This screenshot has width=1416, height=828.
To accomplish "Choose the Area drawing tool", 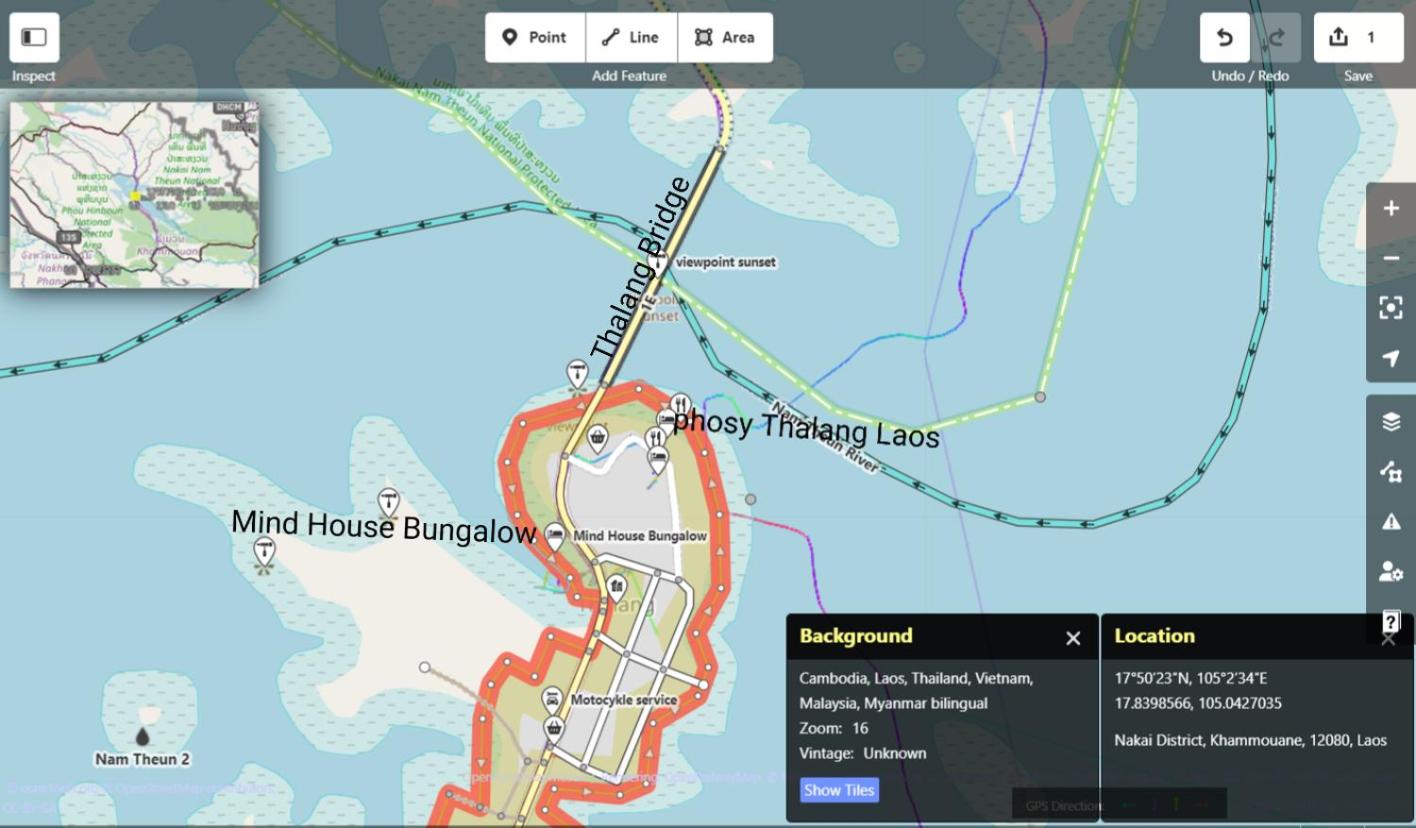I will pos(725,37).
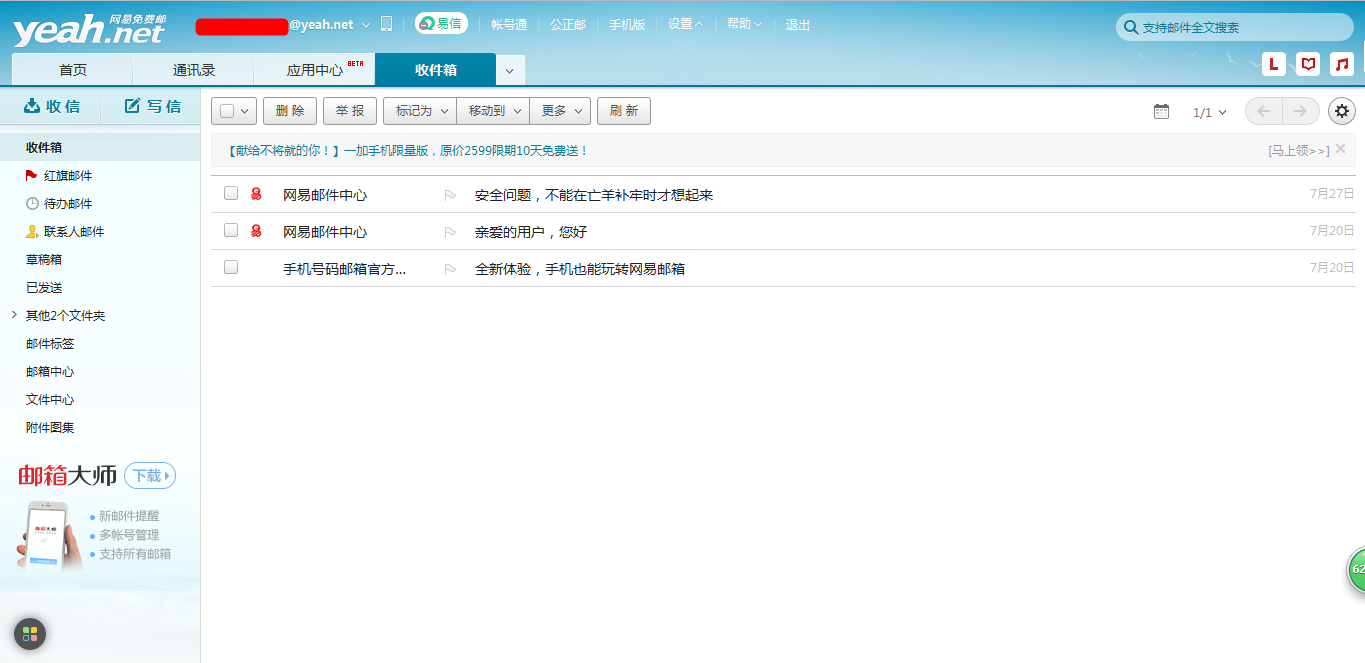Click the 马上领 claim link
Screen dimensions: 1365x663
click(1299, 149)
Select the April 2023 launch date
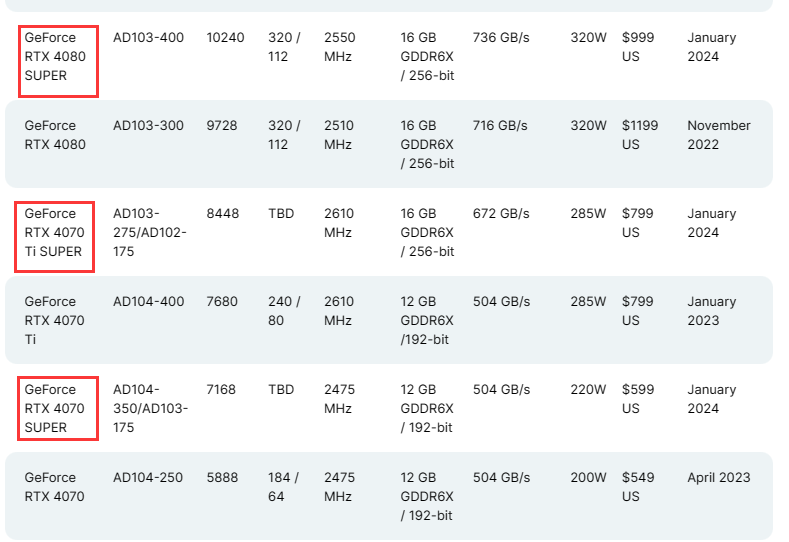The width and height of the screenshot is (789, 542). [719, 478]
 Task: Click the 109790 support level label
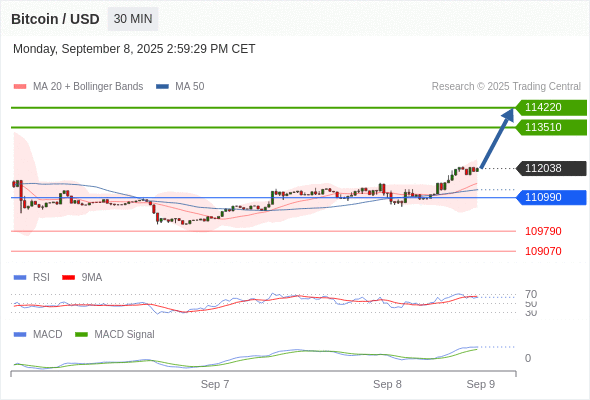click(543, 231)
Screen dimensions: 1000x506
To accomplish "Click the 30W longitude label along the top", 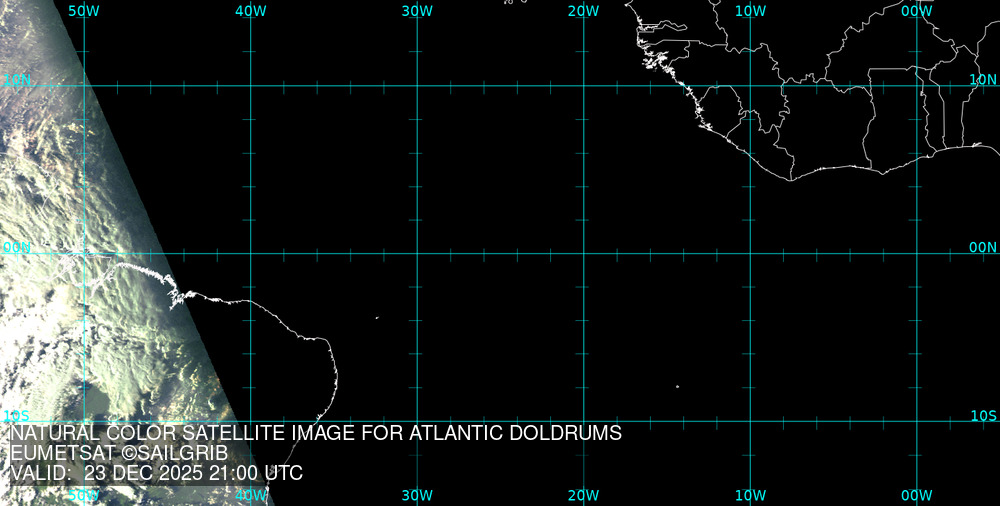I will (417, 11).
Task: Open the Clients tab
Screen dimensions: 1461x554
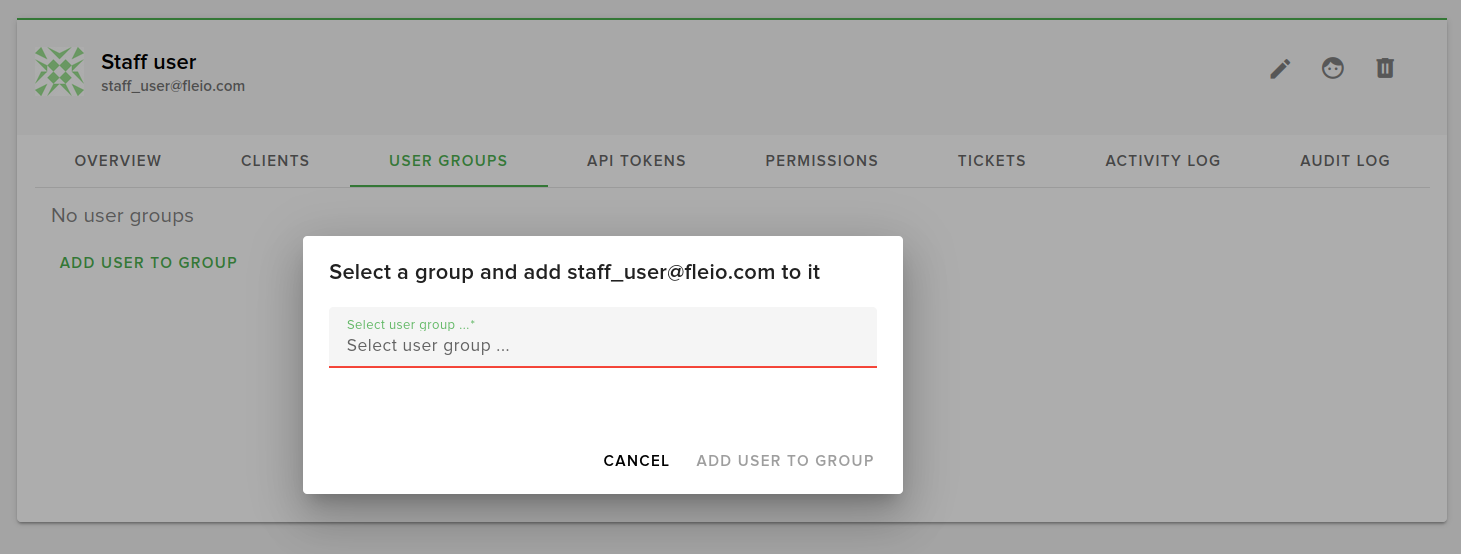Action: 275,161
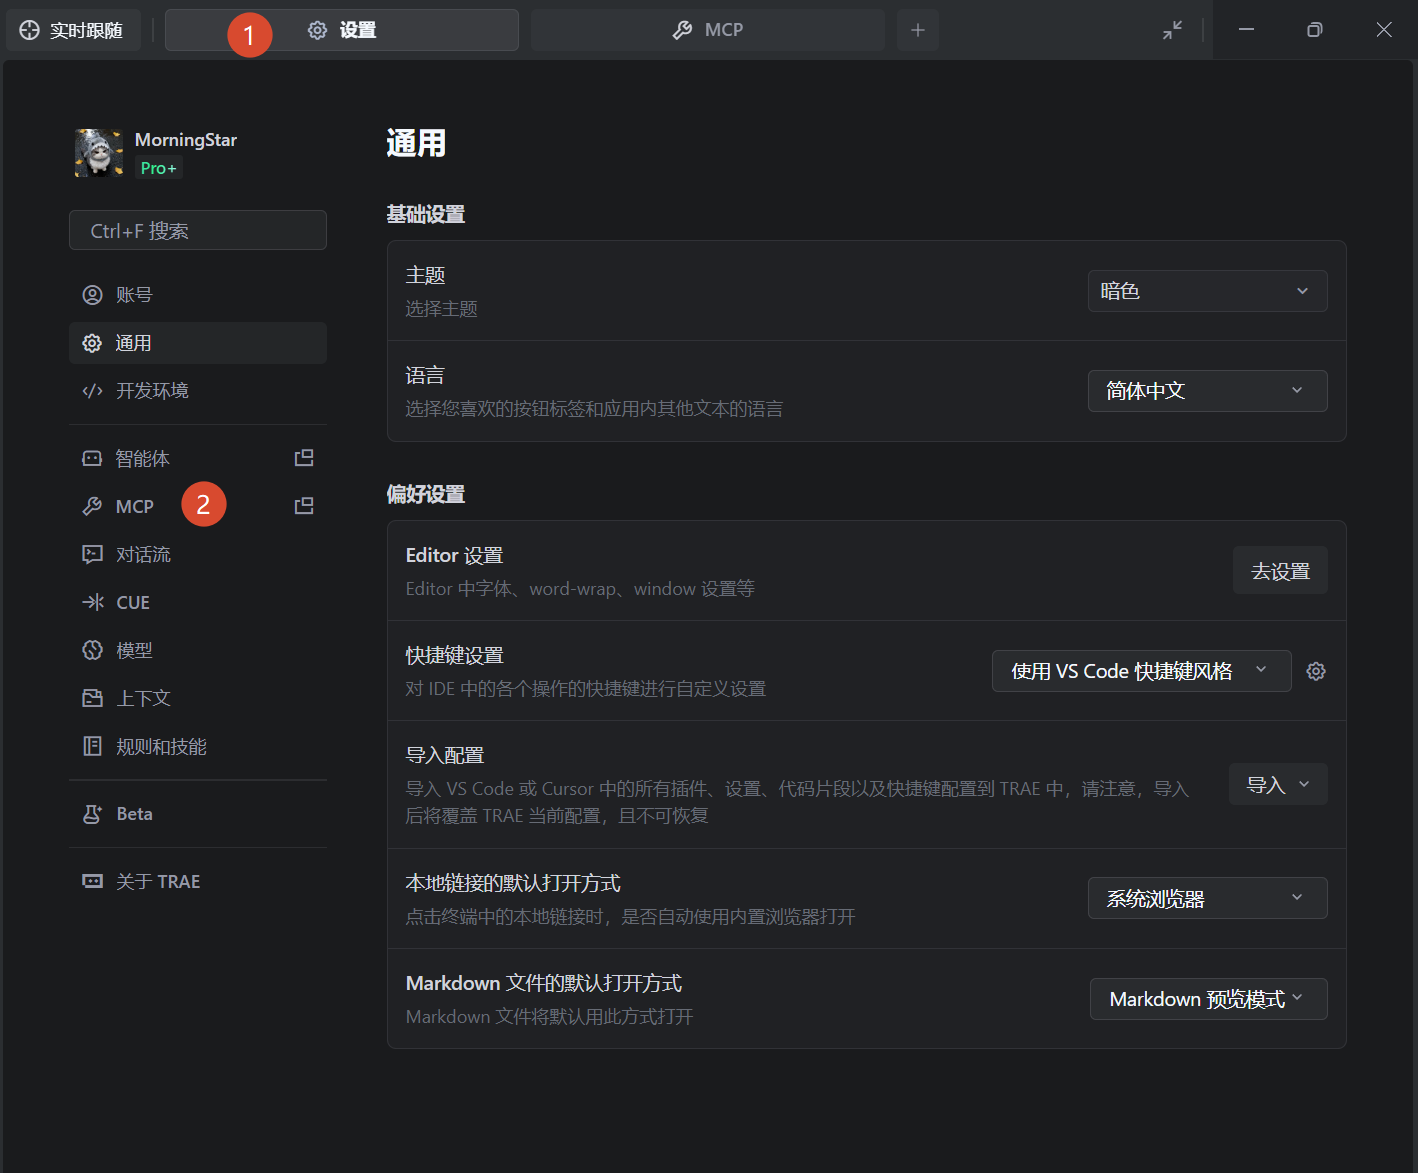
Task: Click the Ctrl+F 搜索 search field
Action: click(x=198, y=231)
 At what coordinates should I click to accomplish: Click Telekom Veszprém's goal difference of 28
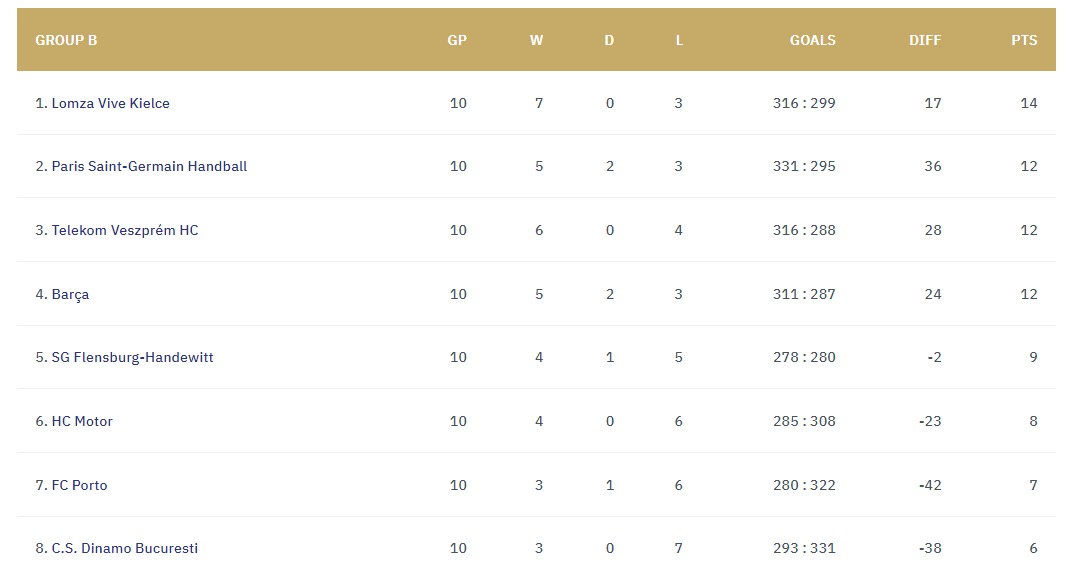click(x=933, y=230)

_WHAT IS REQUIRED_.
From the line containing "Screen dimensions: 1461x554" through the last line of the data above, write out every line word for word, and nothing else. Do not include the pictures.

_ANSWER_.
Screen dimensions: 1461x554
Action: 275,161
Task: Click the Ctrl+F 搜索 search field
Action: click(x=198, y=231)
 At what coordinates should I click to accomplish: Click Telekom Veszprém's goal difference of 28
click(x=933, y=230)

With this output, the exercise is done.